Convert image to text using Python (Tesseract OCR)
A. Image to Text:
- Python should be installed on your system. If it is not installed then you can install Anaconda from here.
- Install Tesseract OCR from here.
- Run the command:
pip install pytesseract pillow
Check if the requirement is satisfied or not. If not then the above command will install the package. - Command to check which language codes Tesseract OCR identifies:
tesseract --list-langs - Syntax to run the image2Text.py is:
python image2Text.py path-to-input-image-or-folder path-of-output-folder --languages language-code
B. If you want to merge all the text files into a single text file then use merge-text.bat
Syntax:
merge-text.bat path-to-folder-containing-text-files
It will create the merged text file in the same location that contains the text files.
C. If you want to convert pages of a pdf file or multiple pdf files to images then use pdf2image.py
- Run the command:
pip install pymupdf - It takes the input argument as a path to a single pdf file or a path to a folder containing multiple pdf files.
- It does not require an argument to define the output path. It will automatically create folders as per the name of the pdf file and store it's converted pages as images there. the output folder will be created in the same place where the pdf is located.
Syntax:
pdf2image.py path-to-pdf-or-folder-containing-pdf

■ Data provided
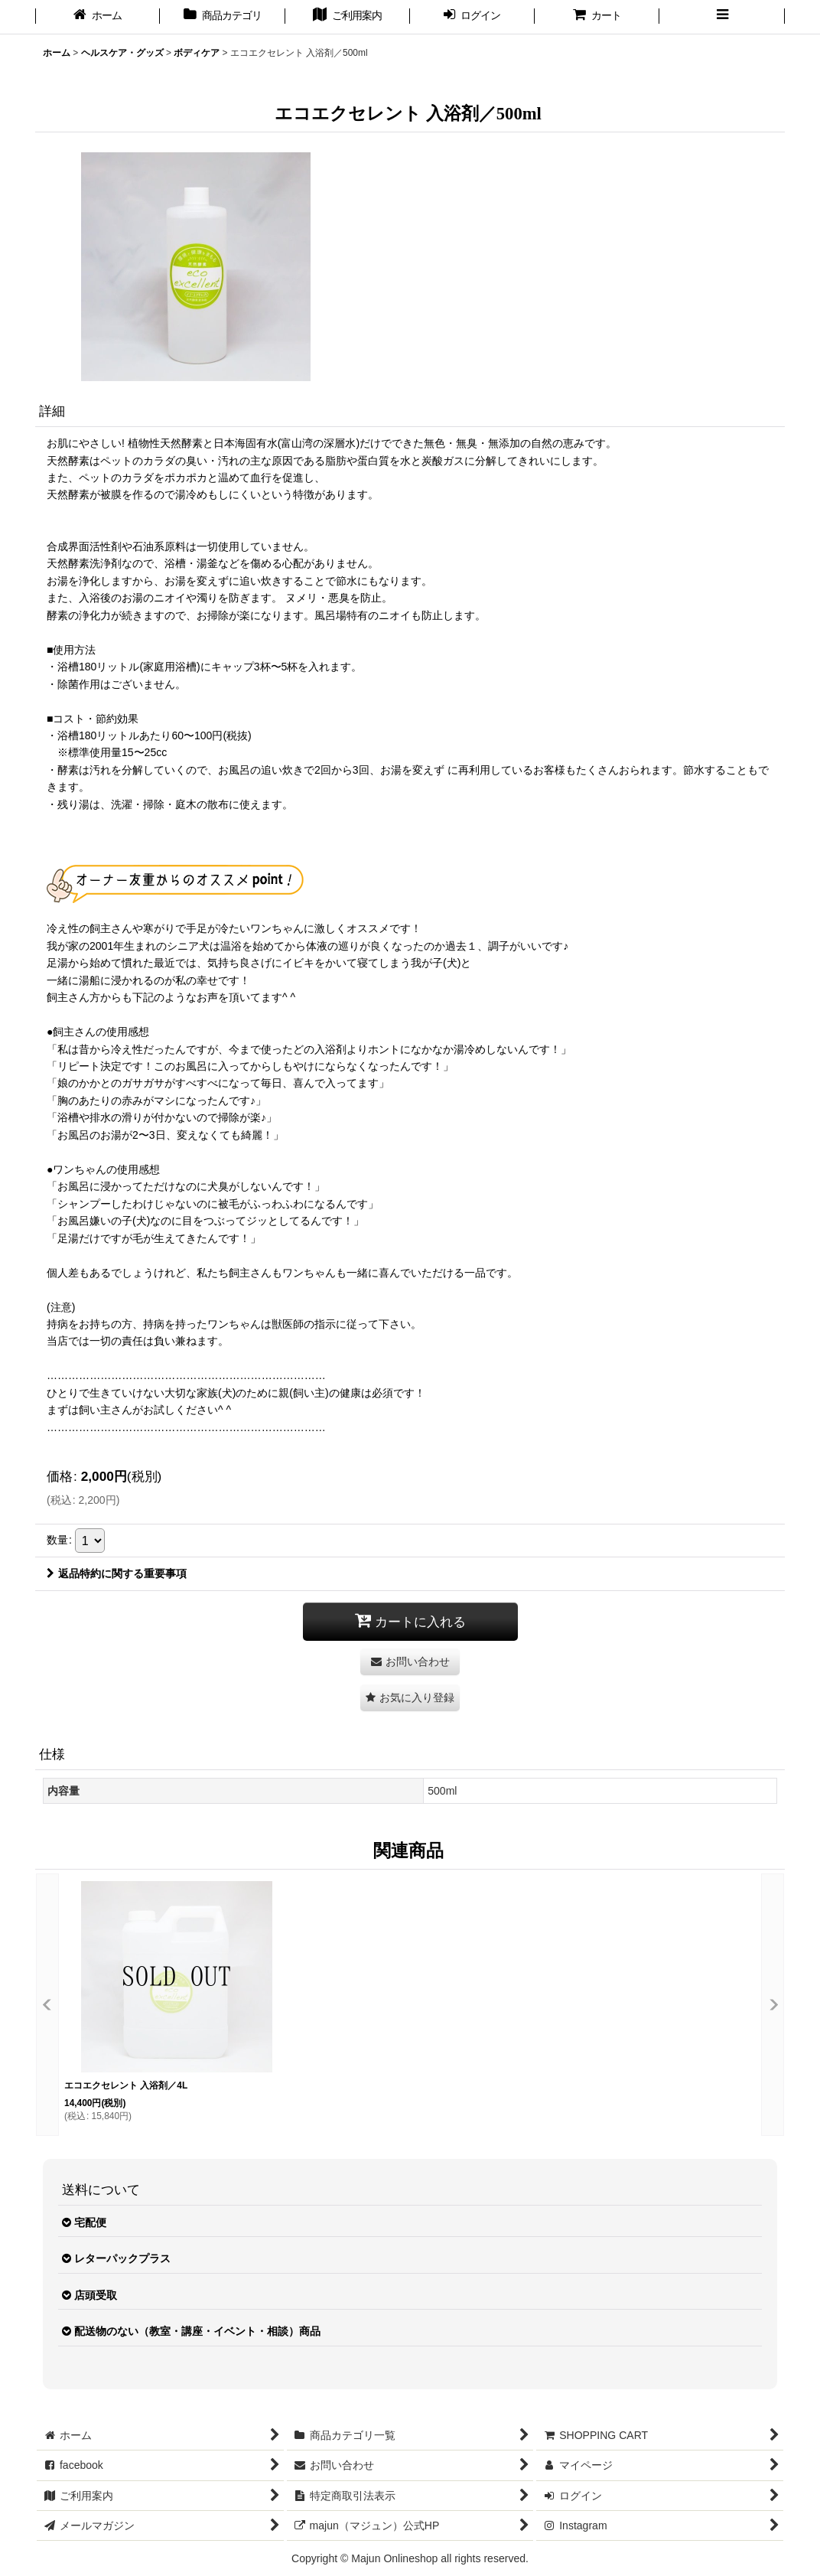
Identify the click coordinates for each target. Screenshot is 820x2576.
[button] (721, 17)
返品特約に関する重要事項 (117, 1573)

■ Your objective
According to the Tesseract OCR guide, where does merge-text.bat create the merged text file?

■ Result for this task
In the same location that contains the text files.